■ **Input**

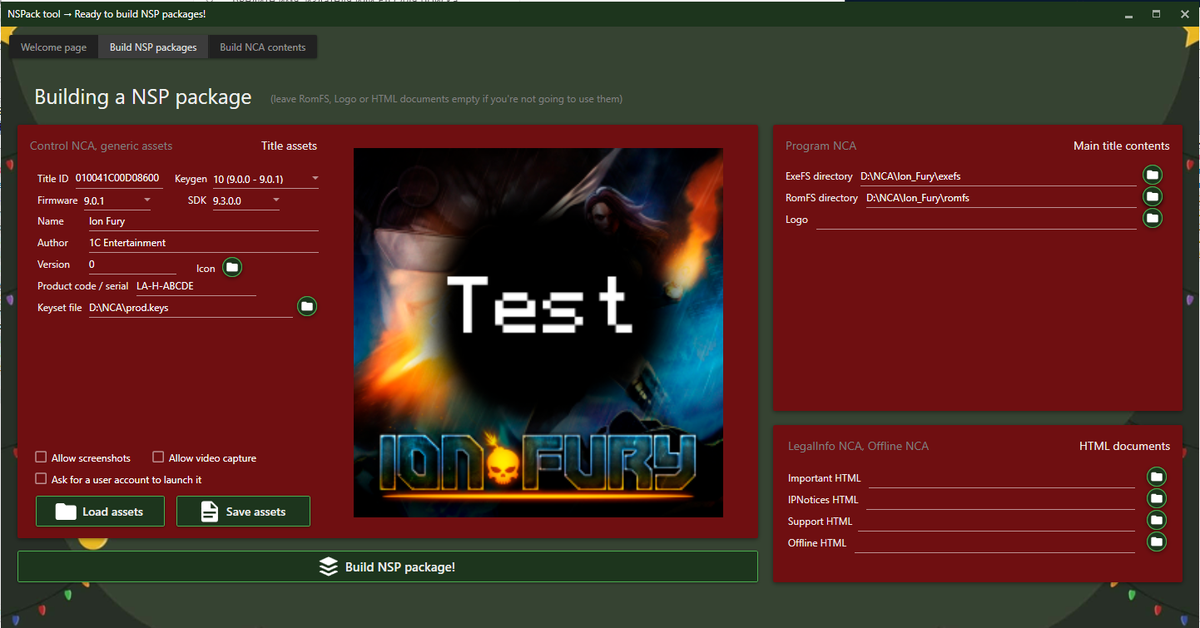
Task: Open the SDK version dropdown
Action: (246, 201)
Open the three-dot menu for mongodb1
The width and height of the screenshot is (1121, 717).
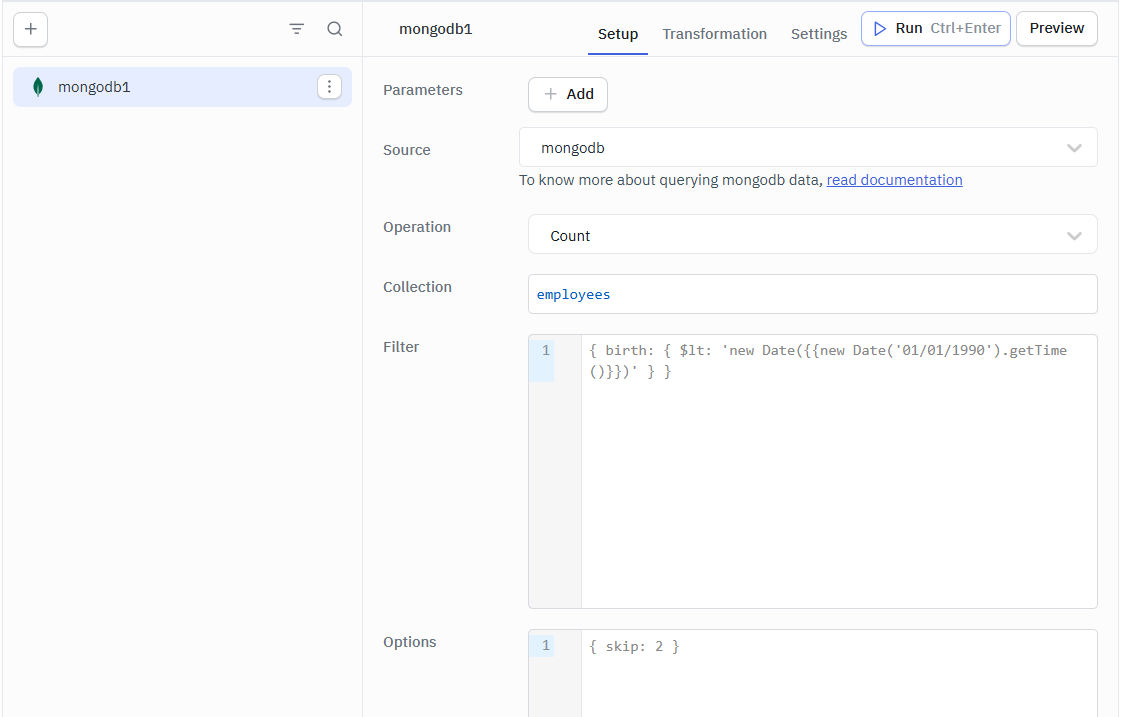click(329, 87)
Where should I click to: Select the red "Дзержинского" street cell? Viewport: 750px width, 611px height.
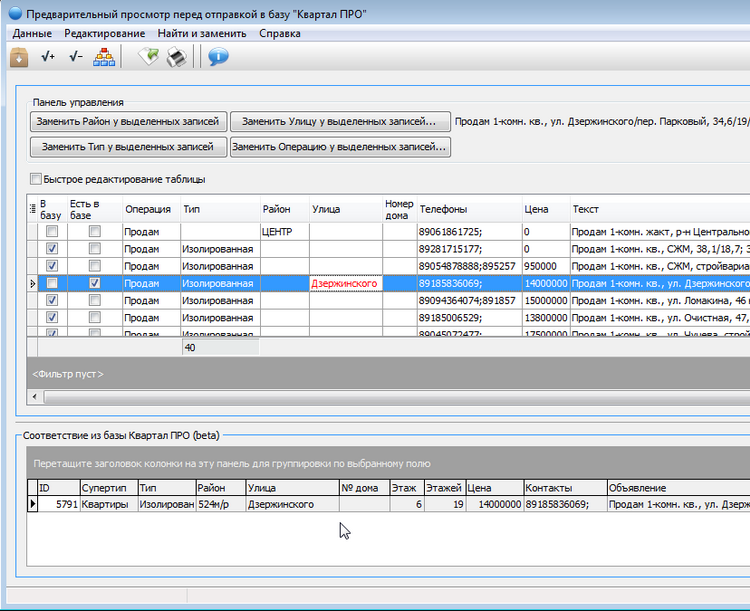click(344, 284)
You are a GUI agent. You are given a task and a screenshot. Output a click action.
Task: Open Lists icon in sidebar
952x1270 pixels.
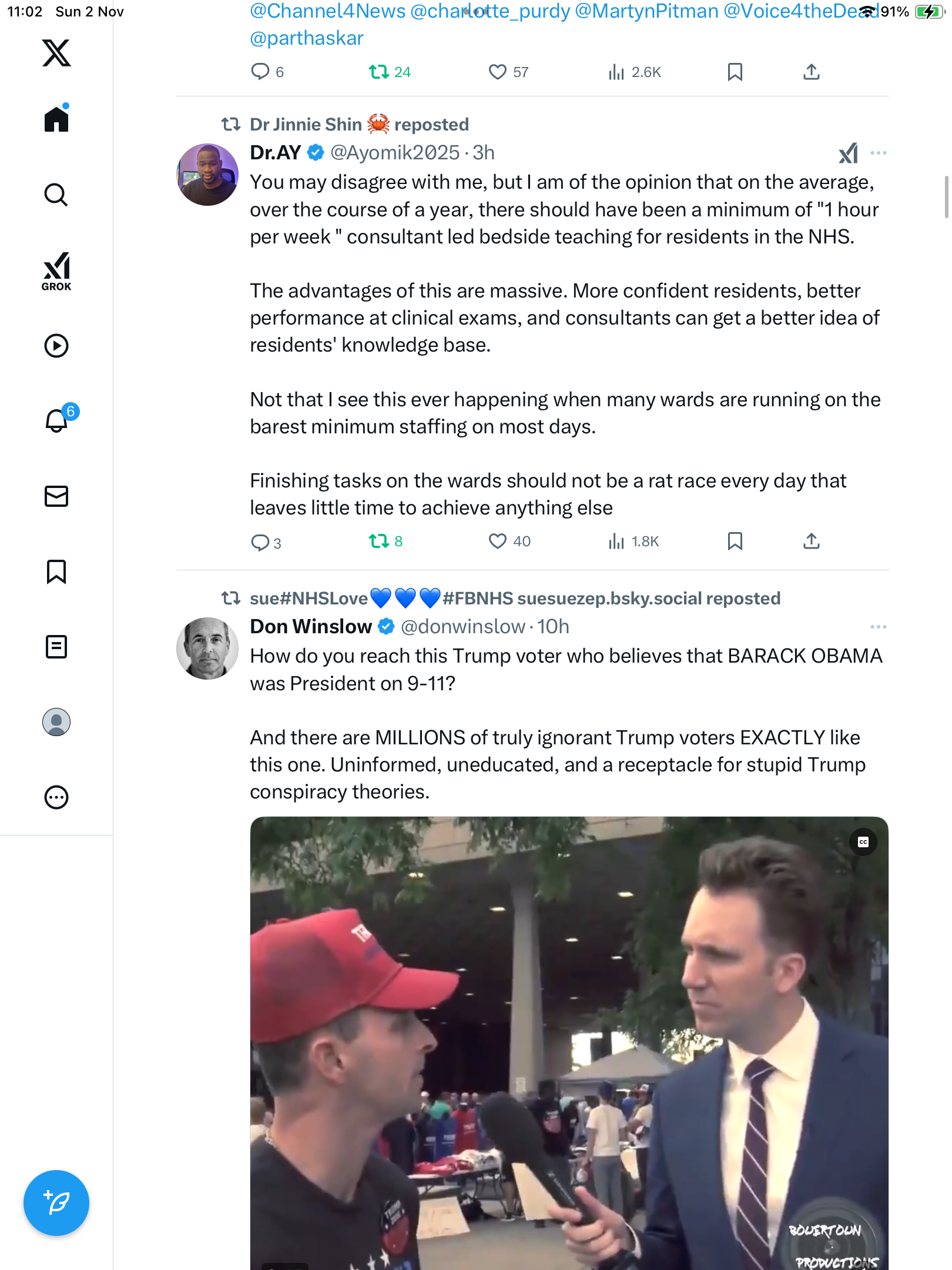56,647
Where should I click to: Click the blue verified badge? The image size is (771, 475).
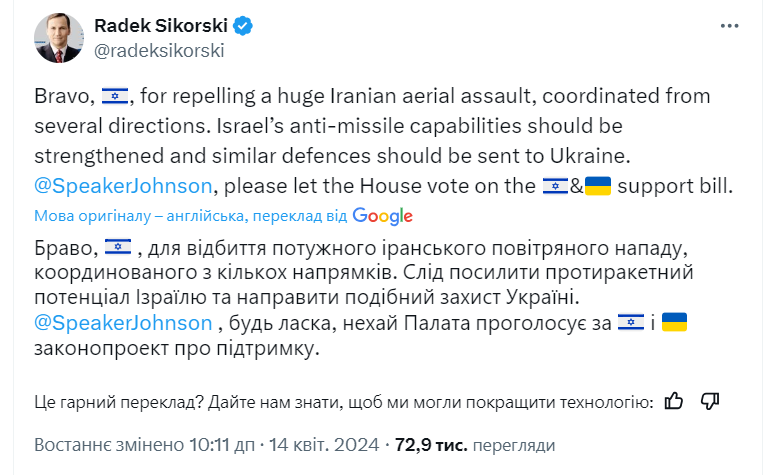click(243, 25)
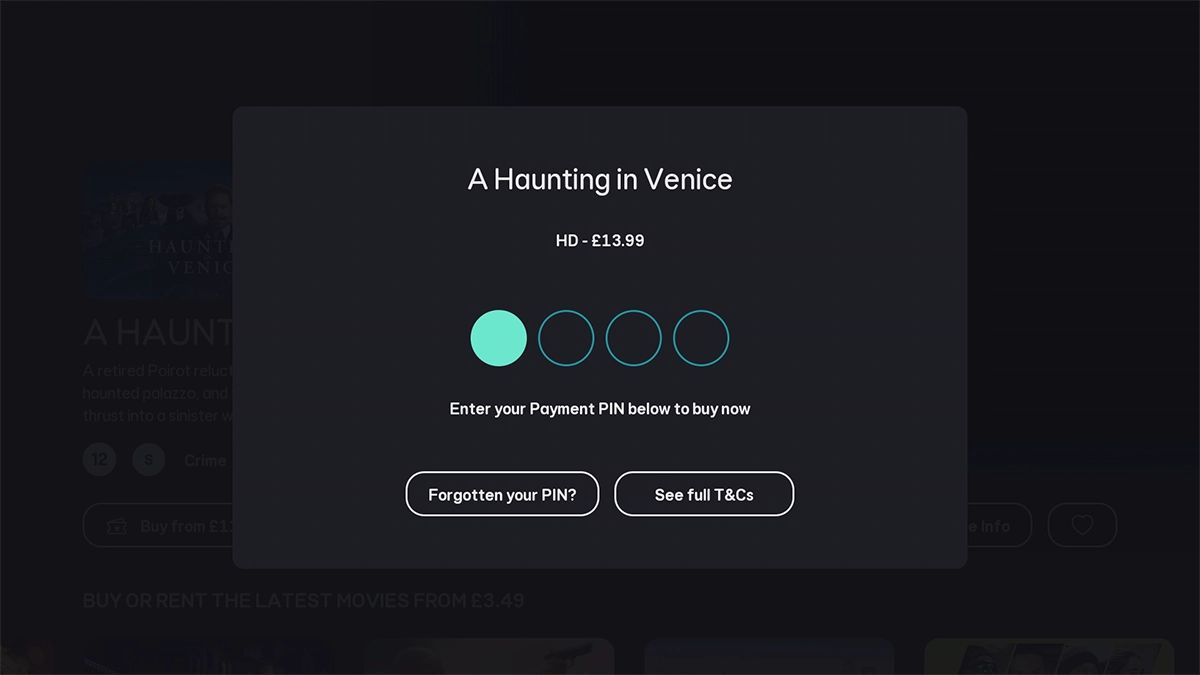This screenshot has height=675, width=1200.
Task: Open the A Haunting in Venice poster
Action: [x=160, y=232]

---

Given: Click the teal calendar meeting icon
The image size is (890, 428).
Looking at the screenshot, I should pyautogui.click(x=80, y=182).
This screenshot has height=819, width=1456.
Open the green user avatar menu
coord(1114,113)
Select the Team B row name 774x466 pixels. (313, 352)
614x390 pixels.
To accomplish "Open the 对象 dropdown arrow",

==

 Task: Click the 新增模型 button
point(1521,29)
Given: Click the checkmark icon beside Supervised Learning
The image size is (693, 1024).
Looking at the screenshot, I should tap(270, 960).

■ **What to produce**
Lay out the item lines between the one holding "614x390 pixels." and the one holding "the 对象 dropdown", inclusive, as a Markdown table with columns Row and Line. Leave out any blank lines.

■ **Task answer**
| Row | Line |
|---|---|
| 1 | 614x390 pixels. |
| 2 | To accomplish "Open the 对象 dropdown arrow", |